Exercício 1
Traduza para o inglês esta frase do trecho sobre a retatrutida: "Os falsificadores alegam que apenas importam o remédio da Inglaterra ou da Alemanha, mas o remédio não foi submetido para aprovação nem mesmo na Europa."
Exercício 2
De acordo com a farmacêutica Érica Silva, citada no trecho sobre a retatrutida, o que são muitas das canetas emagrecedoras falsas?
Exercício 3
Continue o trecho sobre a retatrutida a partir da última frase apresentada.

Trecho
Entretanto, o medicamento ainda está em fase de estudos clínicos e não foi aprovado pela Anvisa ou por qualquer agência global — por isso, ainda não tem nem fabricação em escala industrial. Se aproveitando de variações do nome do princípio ativo, como retratutida e retratutide, vendedores clandestinos começaram a vender substâncias variadas. Os falsificadores alegam que apenas importam o remédio da Inglaterra ou da Alemanha, mas o remédio não foi submetido para aprovação nem mesmo na Europa.

“Muitas das canetas emagrecedoras falsas são doses de insulina reembaladas, o que expõe o medicamento à contaminação. Em outros casos, é um conjunto de substâncias placebo que não trazem efeito benéfico algum e podem expor o corpo a infecções, já que não há nenhum controle sanitário em sua produção”, explica a farmacêutica Érica Silva, de Brasília.

Quando a retatrutida chega ao Brasil?

Diante do tempo necessário para a conclusão dos estudos de fase 3 e da análise regulatória, ainda não há data para que o remédio verdadeiro chegue às prateleiras. Segundo Eli Lilly, o medicamento ainda está em estudos e não há data para o lançamento, embora especialistas indiquem que a submissão à Anvisa deva ocorrer ainda em 2026.

Informações fornecidas
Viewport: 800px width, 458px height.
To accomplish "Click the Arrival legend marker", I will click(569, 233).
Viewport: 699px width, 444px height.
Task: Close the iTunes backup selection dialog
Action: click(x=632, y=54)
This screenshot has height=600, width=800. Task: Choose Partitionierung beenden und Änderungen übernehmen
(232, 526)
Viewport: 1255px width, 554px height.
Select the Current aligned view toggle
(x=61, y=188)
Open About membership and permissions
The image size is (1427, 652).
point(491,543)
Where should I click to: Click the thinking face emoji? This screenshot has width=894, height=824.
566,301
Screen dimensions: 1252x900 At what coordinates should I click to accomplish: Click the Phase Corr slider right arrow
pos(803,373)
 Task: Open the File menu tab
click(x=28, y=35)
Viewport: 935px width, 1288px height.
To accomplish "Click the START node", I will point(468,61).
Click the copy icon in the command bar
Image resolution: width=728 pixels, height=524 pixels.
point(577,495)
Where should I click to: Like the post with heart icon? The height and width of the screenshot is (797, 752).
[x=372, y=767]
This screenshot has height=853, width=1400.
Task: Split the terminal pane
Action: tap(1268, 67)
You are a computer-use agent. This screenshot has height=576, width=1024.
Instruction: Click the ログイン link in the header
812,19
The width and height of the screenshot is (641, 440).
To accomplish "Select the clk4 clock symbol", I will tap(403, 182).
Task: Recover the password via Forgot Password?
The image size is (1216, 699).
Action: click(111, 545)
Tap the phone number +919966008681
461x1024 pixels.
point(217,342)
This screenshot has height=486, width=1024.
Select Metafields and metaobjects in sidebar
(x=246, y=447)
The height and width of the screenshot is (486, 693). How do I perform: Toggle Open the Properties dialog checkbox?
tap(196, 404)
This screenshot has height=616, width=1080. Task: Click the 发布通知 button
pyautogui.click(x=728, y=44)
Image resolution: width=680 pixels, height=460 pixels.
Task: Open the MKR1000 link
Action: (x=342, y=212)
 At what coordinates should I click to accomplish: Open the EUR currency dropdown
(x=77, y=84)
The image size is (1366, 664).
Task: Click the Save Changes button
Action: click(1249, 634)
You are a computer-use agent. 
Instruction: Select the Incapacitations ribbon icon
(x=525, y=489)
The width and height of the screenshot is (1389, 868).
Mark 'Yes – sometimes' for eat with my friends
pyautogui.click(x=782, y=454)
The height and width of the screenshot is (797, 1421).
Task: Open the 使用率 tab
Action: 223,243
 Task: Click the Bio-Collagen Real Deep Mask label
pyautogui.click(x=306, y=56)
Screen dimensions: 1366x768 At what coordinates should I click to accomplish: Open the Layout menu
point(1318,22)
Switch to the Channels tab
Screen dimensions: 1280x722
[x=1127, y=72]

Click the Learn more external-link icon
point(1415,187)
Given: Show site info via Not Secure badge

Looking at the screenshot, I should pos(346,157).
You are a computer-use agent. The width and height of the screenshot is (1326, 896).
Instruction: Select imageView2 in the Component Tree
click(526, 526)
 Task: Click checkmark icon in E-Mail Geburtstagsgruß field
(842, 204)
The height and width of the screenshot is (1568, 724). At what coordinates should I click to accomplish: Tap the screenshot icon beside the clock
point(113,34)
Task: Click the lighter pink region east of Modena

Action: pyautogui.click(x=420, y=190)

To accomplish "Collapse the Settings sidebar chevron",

Resposta da tarefa 1
The counterfeiters claim that they merely import the drug from England or Germany, but the drug has not been submitted for approval even in Europe.

Resposta da tarefa 2
Muitas delas são doses de insulina reembaladas.

Resposta da tarefa 3
“Atualmente, a molécula está em ensaios clínicos de fase 3 e não é aprovada por nenhuma autoridade regulatória do mundo. Isso significa que a molécula não pode ser comercializada ou utilizada legalmente fora dos estudos clínicos. Tentativas de manipular a retatrutida representam sérios riscos à segurança dos pacientes, semelhantes às preocupações acerca da manipulação em larga escala da tirzepatida (Mounjaro). Esses produtos não foram testados, não possuem aprovação regulatória e podem conter ingredientes nocivos”, alerta a fabricante.

Mercado irregular abastecido

Já há, porém, abundantes registros de apreensão de produtos falsificados ou contrabandeados vendidos pela internet. Neste cenário, um dos casos mais chamativos foi o de uma passageira presa em junho no Aeroporto Internacional de Salvador portando 60 unidades de Synedica Retatrutide, uma falsificação do remédio. Ela tentava trazer as canetas da Europa para o Brasil.

“O consumo de medicamentos não planejados ou fora dos canais de vigilância sanitária representa sérios riscos à saúde, incluindo efeitos colaterais imprevisíveis e falta de garantia sobre sua segurança, qualidade e eficácia”, alertou o Conselho Federal de Farmácia (CFF) à época da divulgação do caso.

Apesar da ação policial, a marca Synedica segue vendendo o produto falsificado em um site no Brasil, com importação a R$ 1,8 mil reais a dose. A empresa admite não ter registro na Anvisa, mas afirma ser original e até possui um tira-dúvidas no site para diferenciar as canetas “originais” das falsas.

A empresa diz ter vendido unidades para 2,9 mil clientes. Até a quantidade alegada do falso remédio é drasticamente maior do que a que está em estudos: a caneta fake diz ter 40 mg de retatrutida, mas os testes de dose máxima são de 12 mg.

Versão falsa do remédio tem sido vendida como se fosse apenas uma caneta importada

Mounjaro também passa por falsificação

O Mounjaro, cujo princípio ativo é a tirzepatida, também é produzido pela Eli Lilly e a fabricante afirmou ter analisado amostras ilegais do remédio em diferentes países.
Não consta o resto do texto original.